Table olives are a very important food around the Mediterranean countries for thousands of years. They don’t only give us the delicious olive oil, they are a highly nutritious food with a balanced content of monounsaturated fats, mainly oleic acid. In our days people become aware of the nutritional values of the olives andolive oil.

Eating olives also provides the RDA of fiber that is 30g. Olives contain minerals, especially calcium, potassium, iron, magnesium, iodine, vitamin A and vitamin E, palmitic acid, omega 6, omega 3, minerals and stearic. The recommended daily amount is 7-10 olives.

Olives are an excellent food for athletes and have the same health effects that olive oil has.

Table olives are also a health risk food product, because of the micro-organisms and bacteria that grows during the processing. So we have to leave it to the experts.

Olives are bitter because of their high content of oleuropein that is a low sugar content, depending mostly on the variety of the olive.

The processing methods of olives are traditional, with improvements over the years.

There are three methods used for table olives preparation.

  1. The Spanish Method
  2. The Californian Method and
  3. The Greek Method

The Spanish and the Californian Methods use Sodium Hydroxide, that is a caustic soda. This Sodium Hydroxide penetrates the skin of the olive, enters the flesh and eliminates the bitterness. The olives are very bitter because they contain oleuropein, a very bitter carbohydrate.

The Greek Method is all natural and is called Natural Fermentation. The olives are placed in brine without any kind of treatment to remove the bitterness of the olives. Those are natural olives and are common in Eastern Mediterranean and especially in Greece.

The olives are hand picked when they are black ripe but not over-riped. They have to be transported fast, get washed and placed in big containers, in brine solution. In the beginning of the fermentation, the containers are tightly sealed, because the olives should not be exposed to air.

About 24 hours later a micro-bacterial activity for fermentation starts in the brine, and small bubbles rise to the surface.  Then the bacteria and yeasts change the sugars into a vast array of flavors. When all the sugars are gone the salty water penetrates through the skin into the flesh and eliminates the bitterness of the olives.

During the processing the color fades, but after a couple days of aerating the olives, the color gets restored.

When the bitterness is gone, the olives are going for packaging and to the consumer. Only for the black olives the fermentation liquid becomes the packing liquid. Olives with blemishes are thrown away.

This process takes about a year to 14 months, but it produces a great table olive. So between the Spanish, Californian and Greek Methods, the Greek Method is the best because it is the all Natural One. The Greek Method though takes time and time is money.

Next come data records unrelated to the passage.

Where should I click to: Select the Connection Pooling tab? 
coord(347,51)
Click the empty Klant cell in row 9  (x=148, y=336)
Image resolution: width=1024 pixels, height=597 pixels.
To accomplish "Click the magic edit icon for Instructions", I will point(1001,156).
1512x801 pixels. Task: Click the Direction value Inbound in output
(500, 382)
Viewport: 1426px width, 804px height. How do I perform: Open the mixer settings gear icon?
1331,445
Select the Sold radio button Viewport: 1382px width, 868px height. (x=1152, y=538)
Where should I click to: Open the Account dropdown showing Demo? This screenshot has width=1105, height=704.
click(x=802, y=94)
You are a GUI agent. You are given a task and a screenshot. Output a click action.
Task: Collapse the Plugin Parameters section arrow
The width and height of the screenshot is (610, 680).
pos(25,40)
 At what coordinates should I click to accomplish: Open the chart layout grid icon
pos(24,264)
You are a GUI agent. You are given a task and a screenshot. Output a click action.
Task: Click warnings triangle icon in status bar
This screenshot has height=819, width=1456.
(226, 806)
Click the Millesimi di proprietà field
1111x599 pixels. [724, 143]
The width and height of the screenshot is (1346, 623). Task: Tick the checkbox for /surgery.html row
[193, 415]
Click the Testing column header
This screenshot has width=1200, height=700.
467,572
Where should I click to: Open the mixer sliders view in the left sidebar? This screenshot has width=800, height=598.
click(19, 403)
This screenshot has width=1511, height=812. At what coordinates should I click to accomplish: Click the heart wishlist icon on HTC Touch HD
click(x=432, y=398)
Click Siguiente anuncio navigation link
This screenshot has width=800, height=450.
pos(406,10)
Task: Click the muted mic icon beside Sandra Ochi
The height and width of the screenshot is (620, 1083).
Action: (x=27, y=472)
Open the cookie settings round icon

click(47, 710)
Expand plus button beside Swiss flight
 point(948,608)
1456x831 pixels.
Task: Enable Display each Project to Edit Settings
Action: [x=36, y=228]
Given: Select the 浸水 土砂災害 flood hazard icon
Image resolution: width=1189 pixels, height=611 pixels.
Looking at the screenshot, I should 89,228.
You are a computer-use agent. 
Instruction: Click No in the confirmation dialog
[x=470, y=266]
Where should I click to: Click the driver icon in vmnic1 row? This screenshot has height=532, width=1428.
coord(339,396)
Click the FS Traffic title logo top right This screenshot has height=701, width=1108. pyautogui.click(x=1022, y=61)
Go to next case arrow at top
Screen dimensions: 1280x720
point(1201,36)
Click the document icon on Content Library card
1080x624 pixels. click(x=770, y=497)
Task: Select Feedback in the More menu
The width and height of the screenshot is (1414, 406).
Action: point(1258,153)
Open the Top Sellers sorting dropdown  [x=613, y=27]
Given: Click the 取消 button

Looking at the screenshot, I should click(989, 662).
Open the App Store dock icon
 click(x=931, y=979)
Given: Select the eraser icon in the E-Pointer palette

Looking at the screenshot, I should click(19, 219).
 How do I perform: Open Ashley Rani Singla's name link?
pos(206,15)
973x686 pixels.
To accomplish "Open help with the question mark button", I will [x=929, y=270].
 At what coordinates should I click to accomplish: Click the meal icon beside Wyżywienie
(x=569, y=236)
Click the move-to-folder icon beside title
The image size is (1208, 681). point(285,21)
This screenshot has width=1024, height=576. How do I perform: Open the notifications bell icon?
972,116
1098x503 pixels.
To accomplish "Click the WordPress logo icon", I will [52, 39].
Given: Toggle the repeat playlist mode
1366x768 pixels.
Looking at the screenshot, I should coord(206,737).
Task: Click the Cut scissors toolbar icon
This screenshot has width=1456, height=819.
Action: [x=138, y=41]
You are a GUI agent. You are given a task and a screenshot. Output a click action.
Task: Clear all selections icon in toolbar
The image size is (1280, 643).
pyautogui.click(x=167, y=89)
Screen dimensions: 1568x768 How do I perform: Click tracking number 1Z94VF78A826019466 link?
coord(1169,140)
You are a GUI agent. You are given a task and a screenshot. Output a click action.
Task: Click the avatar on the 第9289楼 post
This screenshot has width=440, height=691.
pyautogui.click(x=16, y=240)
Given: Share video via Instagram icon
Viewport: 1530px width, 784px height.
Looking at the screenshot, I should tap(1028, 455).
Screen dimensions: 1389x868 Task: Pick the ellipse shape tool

Another way a Greek black olive is prepared is in Dry Sea Salt.

This way is made from the Megaritiki variety of olive that is over-riped, dehydrated black olives that are very popular in the Greek market. They are hand picked, very well washed and placed in baskets with alternative layers of Dry Sea Salt. It is one kilo of olives and 100-110 grams of salt. When the olives are done, they are not bitter, they are salty and look wrinkly like raisins. To get rid of the saltiness, my mother soaked them in water, then rinsed them and covered them with extra virgin olive oil.

There are also the seasoned olives.

Depends on the region of production, those olives are slashed and they are called haraktes, crushed and they are called tsakistes and placed in plain water to remove the bitterness. At the end they are a little bitter, salty and enhanced with herbs, garlic, lemon, orange or rosemary. Finally they are placed in olive oil.

OliveNation.com

These olives came from my aunt Flora’s olive orchard in Sparta Greece. These Kalamata olives are the best in the world and aunt Flora Dimitropoulos is a pro on preparing them.